=== Énoncé de l'exercice ===
Dans l'extrait sur la cybersécurité, recopiez s'il vous plaît à l'identique le passage qui commence à « Dans le cadre de ces » et se termine à « des fins lucratives. ».

=== Extrait du texte ===
◆ ◆ ◆ ◆ ◆

Dans le cadre de ces allégations, le département de la Justice des États-Unis a annoncé des poursuites au criminel à l'encontre de ce qu'il prétend être les quatre pirates informatiques à l'origine de l'attaque, pour avoir ciblé des entités et des gouvernements étrangers dans des secteurs cruciaux, tels que la défense, l'éducation, la santé, les secteurs maritime et aérien, et pour avoir commis des vols informatiques de propriété intellectuelle à des fins lucratives.

Ces accusations s'inscrivent dans le cadre de l'attention portée à la cybersécurité par les gouvernements qui font partie de la coalition des impérialistes américains et des tentatives de l'administration Biden de définir ce que constitue une cyberguerre. Parler de secteurs cruciaux de l'économie et de la vie collective dans ce contexte, comme l'aviation et les réseaux électriques, revient à les considérer comme faisant partie de la sécurité nationale pour pouvoir justifier les accusations de cyberguerre.

Pour sa part, le Canada fait de la cybersécurité un enjeu majeur dans la conduite de la prochaine élection fédérale. Il s'aligne sur l'administration Biden qui s'efforce également d'établir des règles relatives à ce qui constitue des crimes et des sanctions, tout en mettant publiquement en place des moyens pour étayer les affirmations des États-Unis visant à identifier si une cyberattaque a été menée par la Chine, la Russie ou un autre pays qu'ils accusent de telles choses. Dans ce contexte, l'Agence de sécurité nationale américaine (NSA), le Federal Bureau of Investigation (FBI) et la nouvelle Agence de cybersécurité et de sécurité des infrastructures (CISA), créée en 2018 avec un budget de plus de 3 milliards de dollars, ont publié un « Avis de cybersécurité commun » (Joint Cyber Security Advisory). L'alerte comporte ce que les États-Unis appellent plus de 50 « tactiques, techniques et procédures » utilisées par les pirates informatiques associés à la Chine.

Cette année, la CISA a déjà reçu une augmentation de financement de 650 millions de dollars, qui s'ajoute à ce qui devrait être 2,3 milliards de dollars. La CISA a également le pouvoir « de rechercher de manière proactive » des menaces sur les réseaux fédéraux civils et d'assigner les fournisseurs d'accès à l'Internet du secteur privé, lorsque l'agence « détecte des vulnérabilités critiques dans l'infrastructure nationale », la tâche de fournir des informations sur les cybermenaces auxquelles ils sont confrontés. La CISA sert également de liaison fédérale de premier plan sur les questions de cybercriminalité pour les propriétaires du secteur privé de ce qui est désigné par le gouvernement comme une infrastructure nationale critique.

◆ ◆ ◆ ◆ ◆

=== Données extraites ===
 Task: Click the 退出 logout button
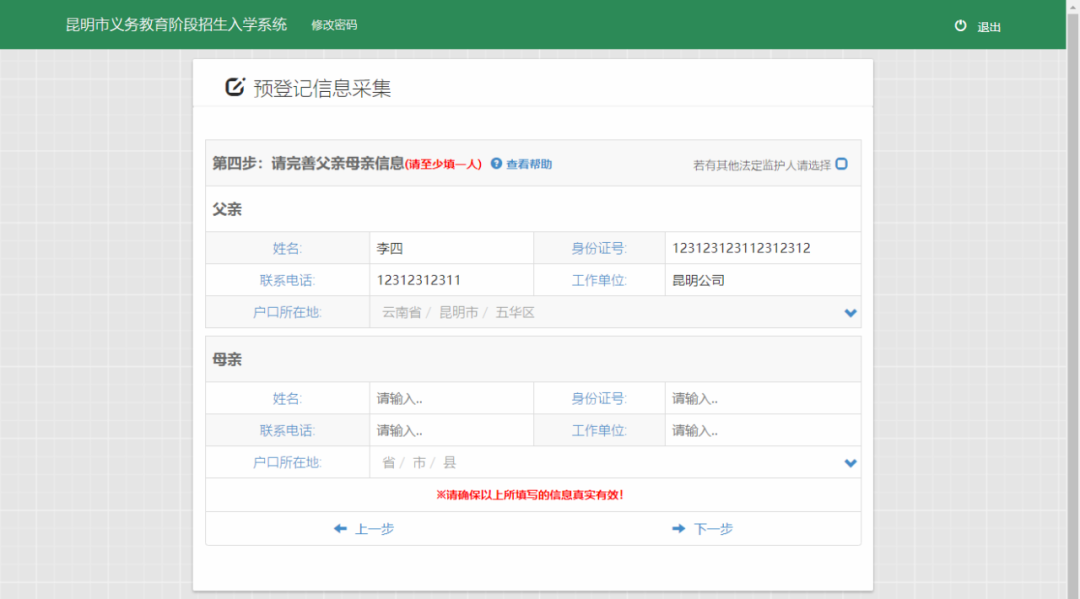click(988, 27)
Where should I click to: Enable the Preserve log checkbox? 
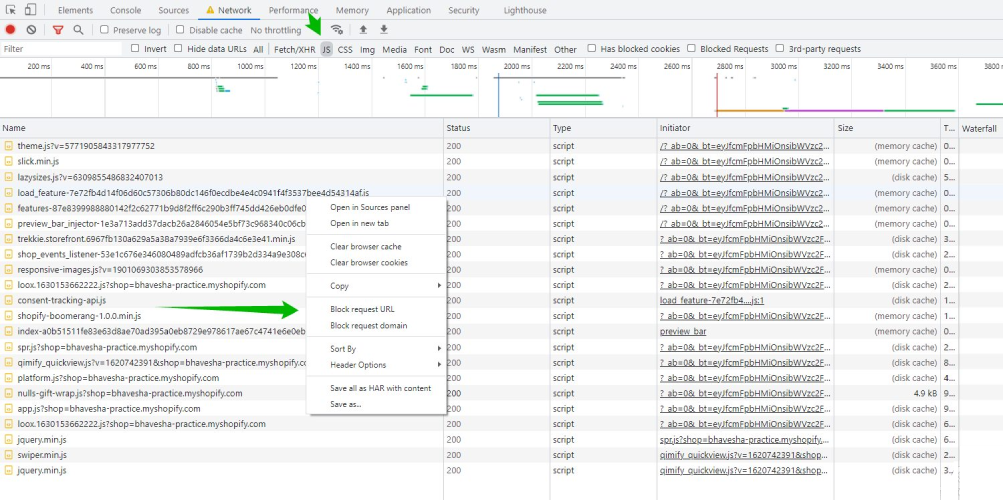105,30

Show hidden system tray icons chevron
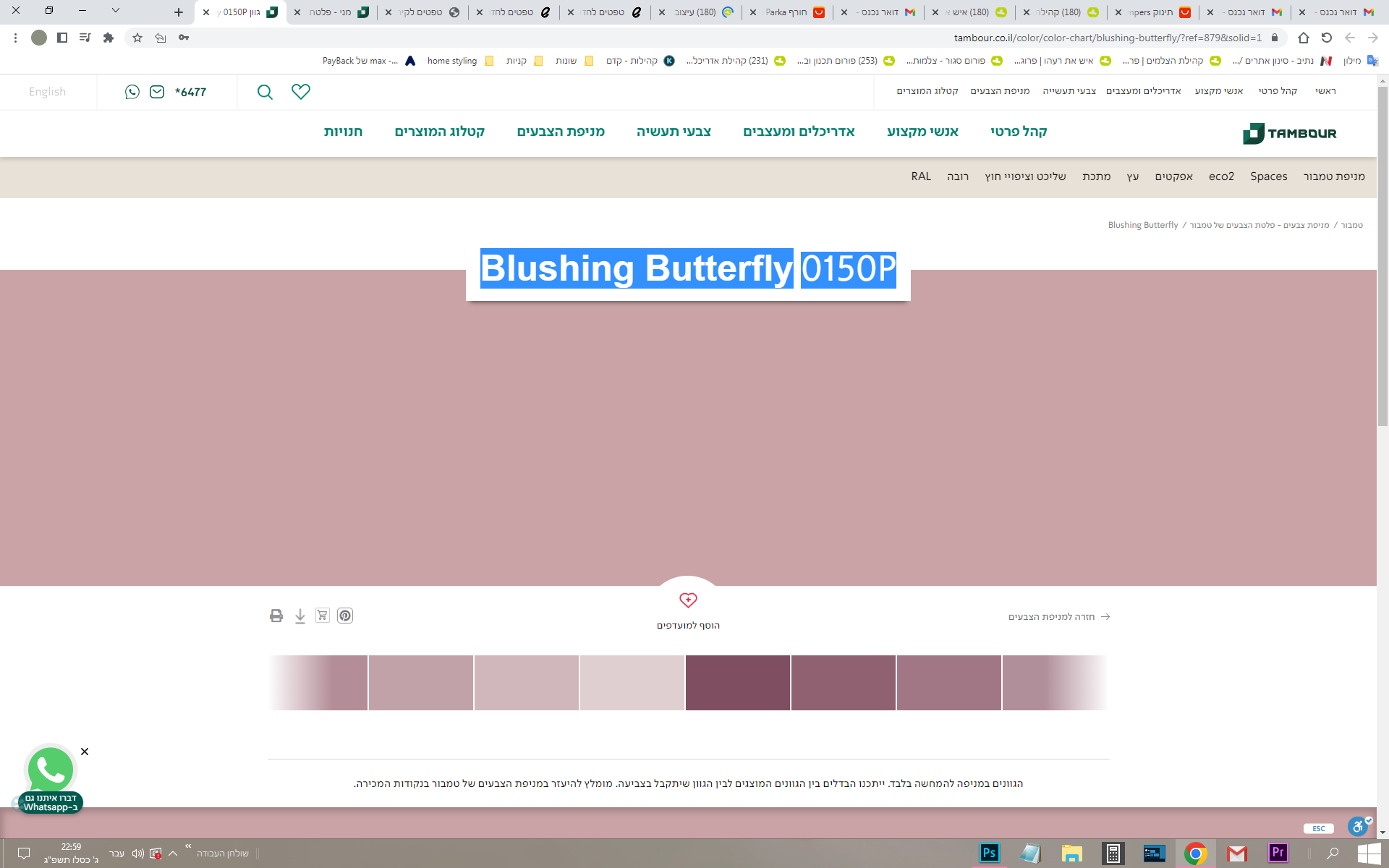coord(173,854)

◆ ◆ ◆ ◆ ◆

=== Réponse complète ===
Dans le cadre de ces allégations, le département de la Justice des États-Unis a annoncé des poursuites au criminel à l'encontre de ce qu'il prétend être les quatre pirates informatiques à l'origine de l'attaque, pour avoir ciblé des entités et des gouvernements étrangers dans des secteurs cruciaux, tels que la défense, l'éducation, la santé, les secteurs maritime et aérien, et pour avoir commis des vols informatiques de propriété intellectuelle à des fins lucratives.